Is that relationship going to expand to the point where you will take an active ownership stake in their operations?

We have a relationship. Whether it develops into anything more than that is hard to tell. We don’t have any current plans to do anything right now. They are owned by a combination of the local government and Hong Kong investors and some other people, and the company, really, is not for sale. That doesn’t mean it isn’t in our best interests to help them make our product faster, better, easier and less expensively with less scrap – for no other reason than to increase the capacity they have available. Even if that means they can supply somebody else. Really, it’s not that big of a deal. The technology keeps changing faster and faster.

There is a mandate there relative to passenger tires to convert over exclusively to radials. It may take a little longer to reach the point of mandating the same in medium truck tires.

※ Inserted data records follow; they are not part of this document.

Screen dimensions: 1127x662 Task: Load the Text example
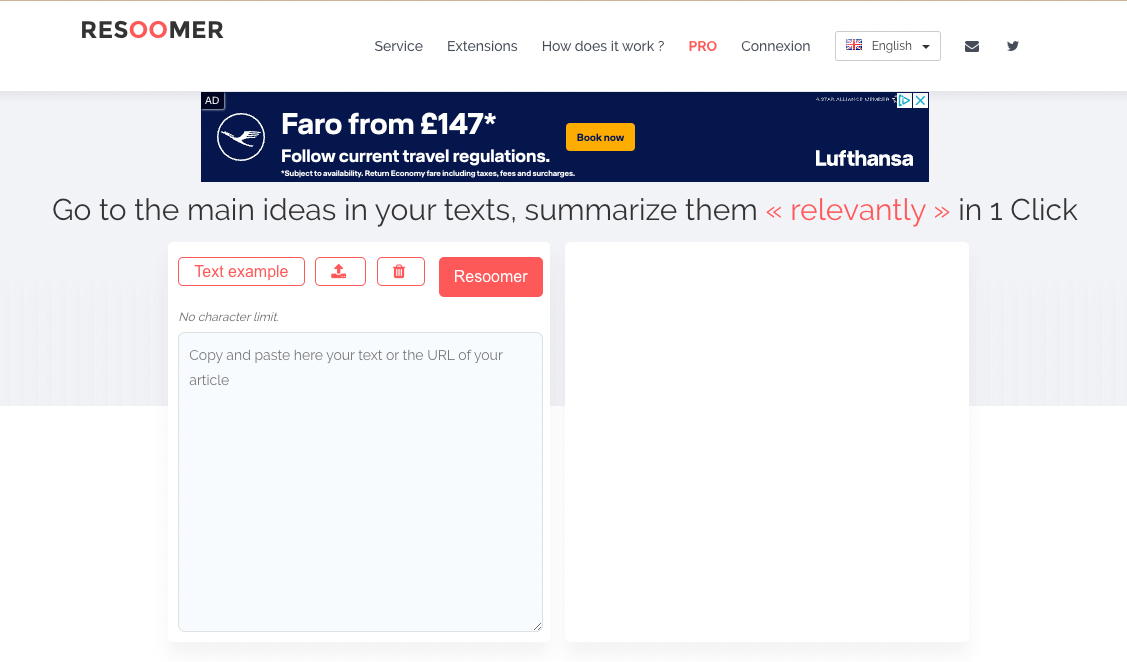(241, 271)
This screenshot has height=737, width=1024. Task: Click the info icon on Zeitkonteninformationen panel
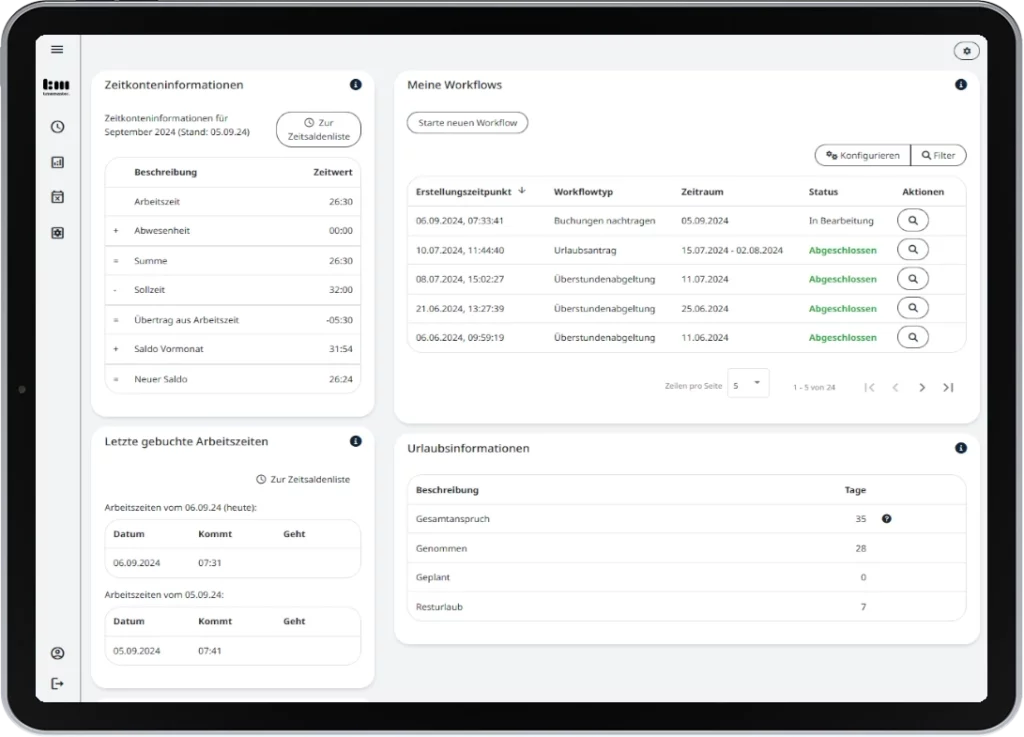355,85
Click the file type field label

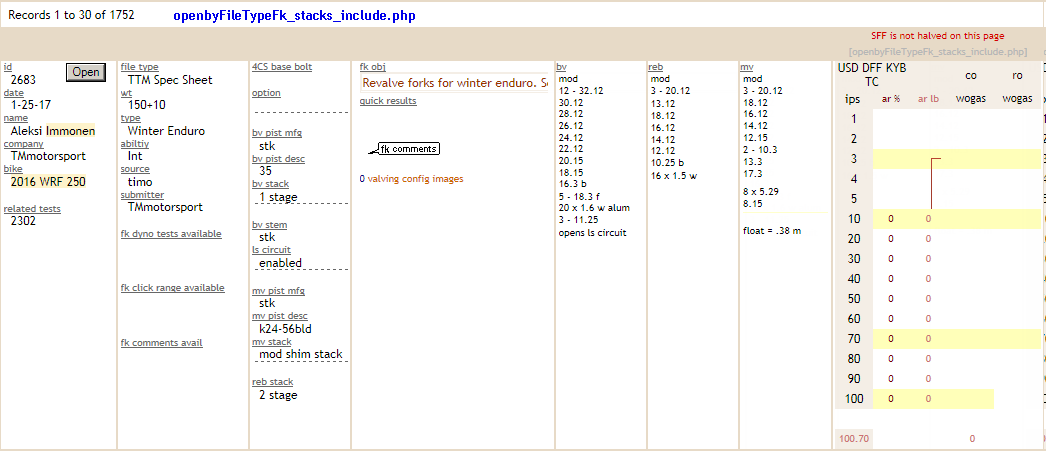pyautogui.click(x=139, y=67)
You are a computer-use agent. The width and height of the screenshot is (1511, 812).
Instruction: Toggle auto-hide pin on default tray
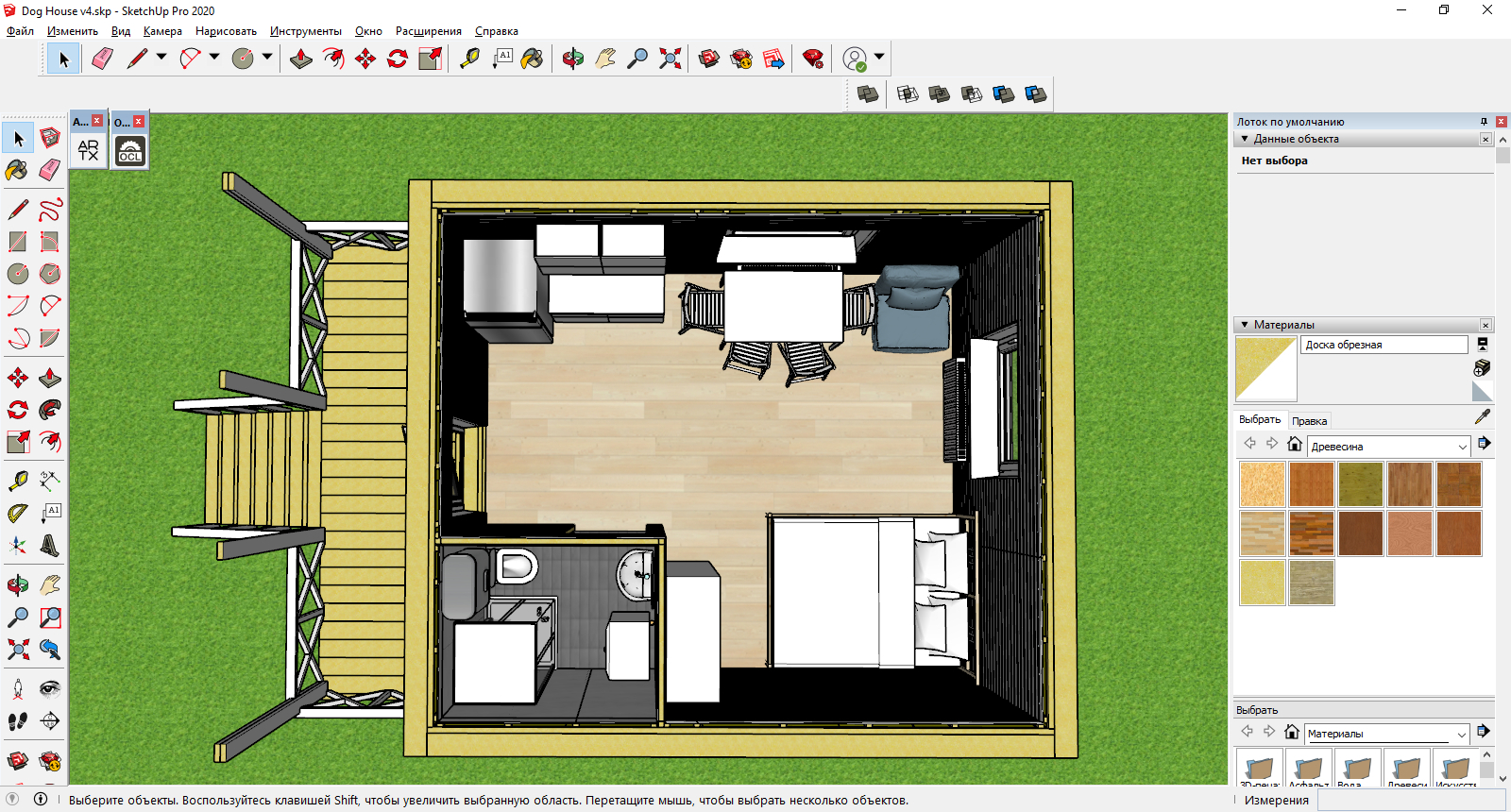tap(1484, 122)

Because they have so much off-road stuff there. Even some of their on-road stuff is off-road. In a lot of cases, they are trying to preserve employment, too. There is a wealth of small operations that make a handful of sizes. They have a bunch of tire factories that produce exclusively bias tires, and they have a couple of successful, state-owned enterprises. The government is essentially forcing these successful, state-owned enterprises to gobble up these bias tire plants and try to make something out of them – run them better, find a partner, do something. That’s not going to be easy. No non-Chinese company is going to want to invest in a bunch of bias tire plants that have a very short life. But that’s what they are trying to do there. They are trying to get some of these state-owned enterprises to consolidate the bias plants and do something with them.

Let’s talk about another part of Asia. What is Cooper looking to do by owning an 11 percent stake in Kumho Tire Co.?

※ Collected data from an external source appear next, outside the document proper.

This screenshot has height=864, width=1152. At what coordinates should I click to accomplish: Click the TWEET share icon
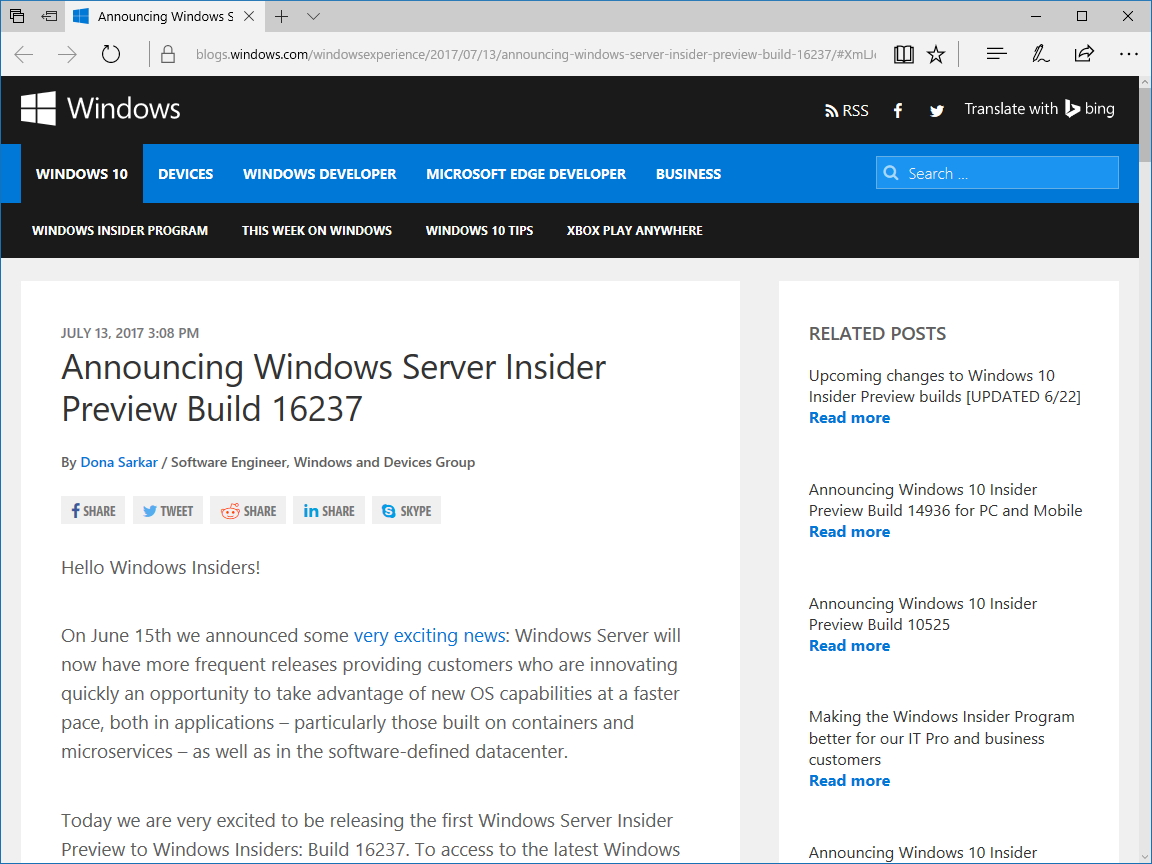167,510

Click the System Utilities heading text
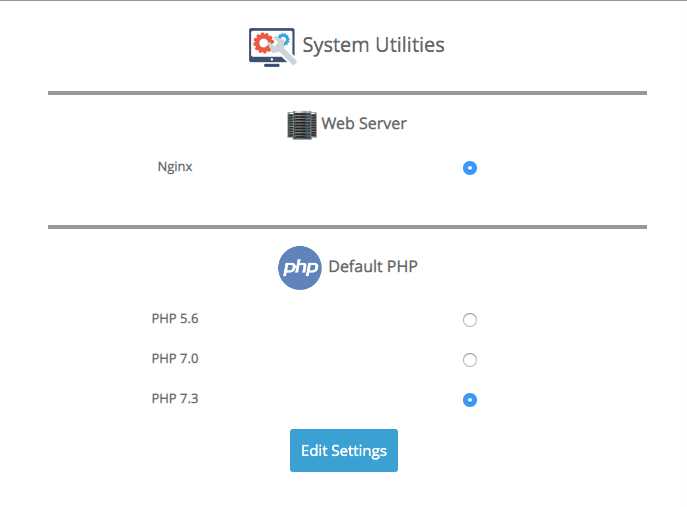[373, 46]
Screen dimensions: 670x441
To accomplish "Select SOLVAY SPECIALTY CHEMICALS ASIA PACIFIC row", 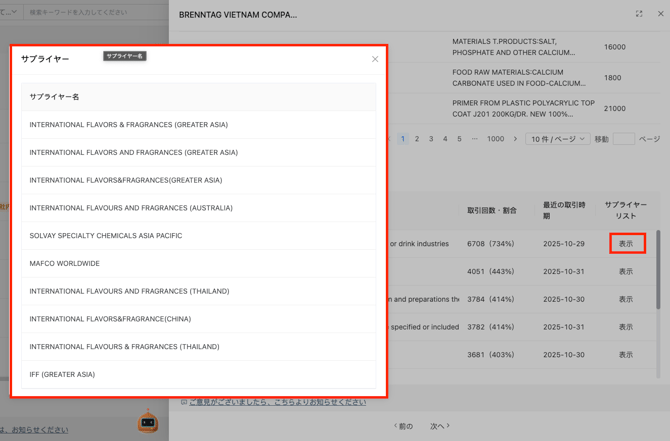I will point(106,236).
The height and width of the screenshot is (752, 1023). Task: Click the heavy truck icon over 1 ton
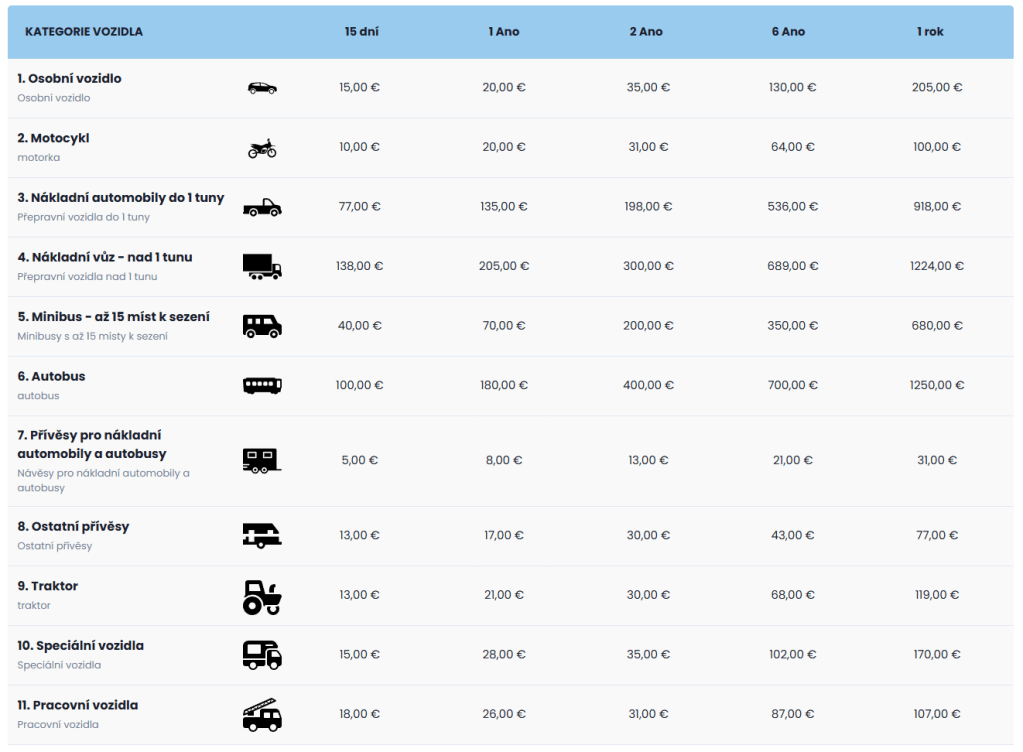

We both publicly said that there are possible synergies in three to five different areas. There are possible synergies in purchasing, in technology sharing, in China, in commercial operations in Europe. That’s what we’re in the process of doing. Our 11 percent stake just became official this week. They just went public in mid-February, so obviously, it’s in the very early stages.

We’ve already had our people meeting with Kumho, and we’ve got more meetings coming up to try to find the synergies that we think will make sense. That’s what we’re doing. They believe, as we do, that global relationships and alliances are important in a world that is ever shrinking. And we have a lot of complementary things going for us. We are strong where they are a little weaker, and they have some strengths where we are a little weaker. So, we can help each other. Another thing, for us, is we are invested in them, so, as the value of their stock price goes up, the value of our investment goes up. We like that.

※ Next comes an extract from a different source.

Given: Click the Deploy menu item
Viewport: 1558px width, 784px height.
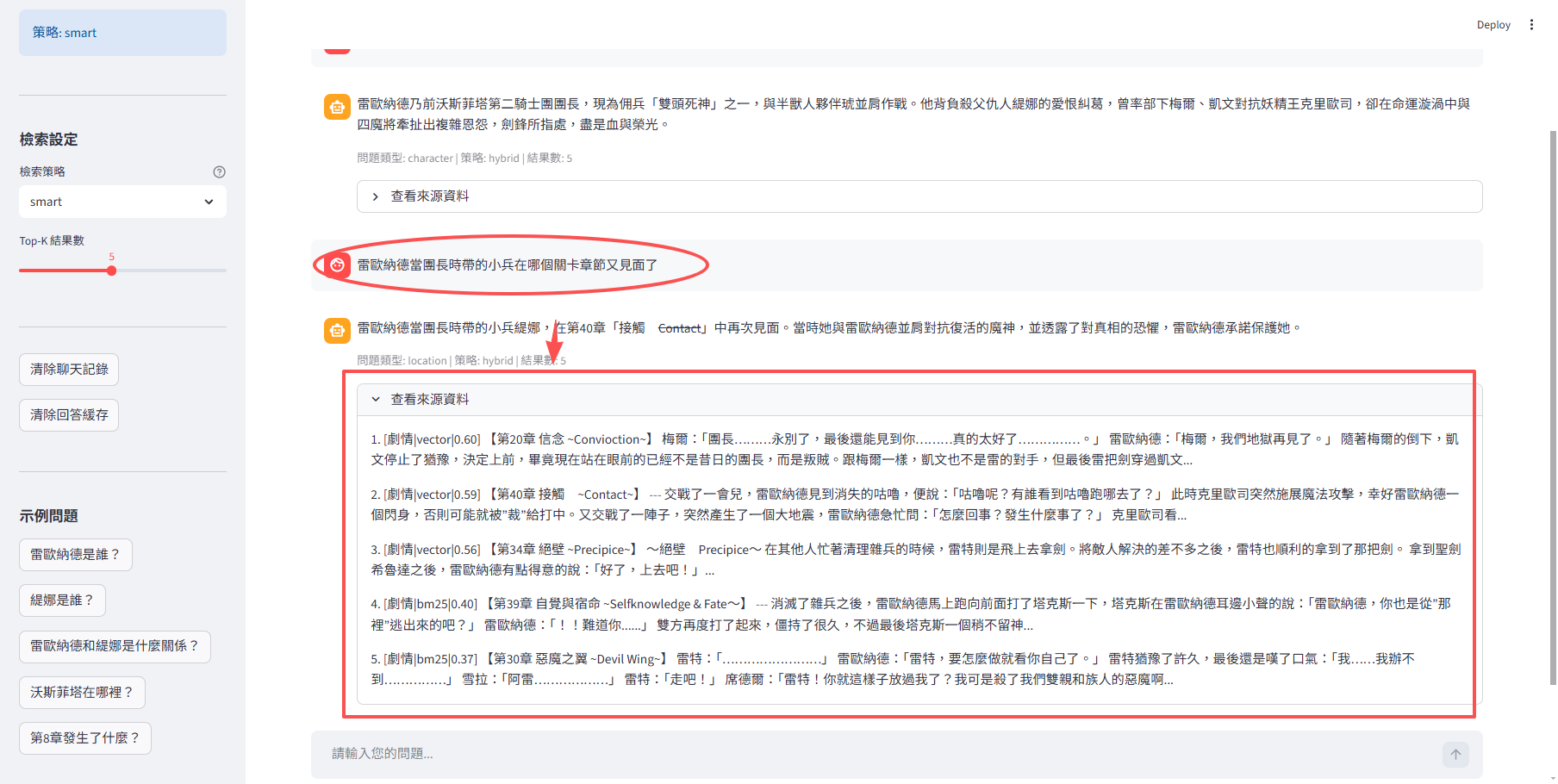Looking at the screenshot, I should pyautogui.click(x=1493, y=25).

How far do you envision that relationship going? Will it go beyond 11 percent? Is it going to go beyond technical sharing? Is it going to be more a partnership on a global basis?

Off-take, by the way. I didn’t mention off-take. That’s another possibility. We’ll make tires for them, they’ll build some for us. I think at this point, it’s what it is. We’re going to see if we can do some things in those four or five areas that I mentioned that could improve both of our positions and operations and make each of us more money.

What was the final amount Cooper spent to gain that 11 percent stake in Kumho?

It was about $107 million.

How have things progressed with the joint venture plant with Kenda in China? Is it going to be up and running in 2006, as you planned, and is product coming out of it going to be specifically for China, or are you going to use that to fill capacity needs here?

We anticipated breaking ground in the first quarter of this year. That’s probably not going to happen. It’s probably going to be in the second quarter. We’re still discussing with the government there exactly which final approvals we need to have before we can break ground. It’s way too complicated a story to tell.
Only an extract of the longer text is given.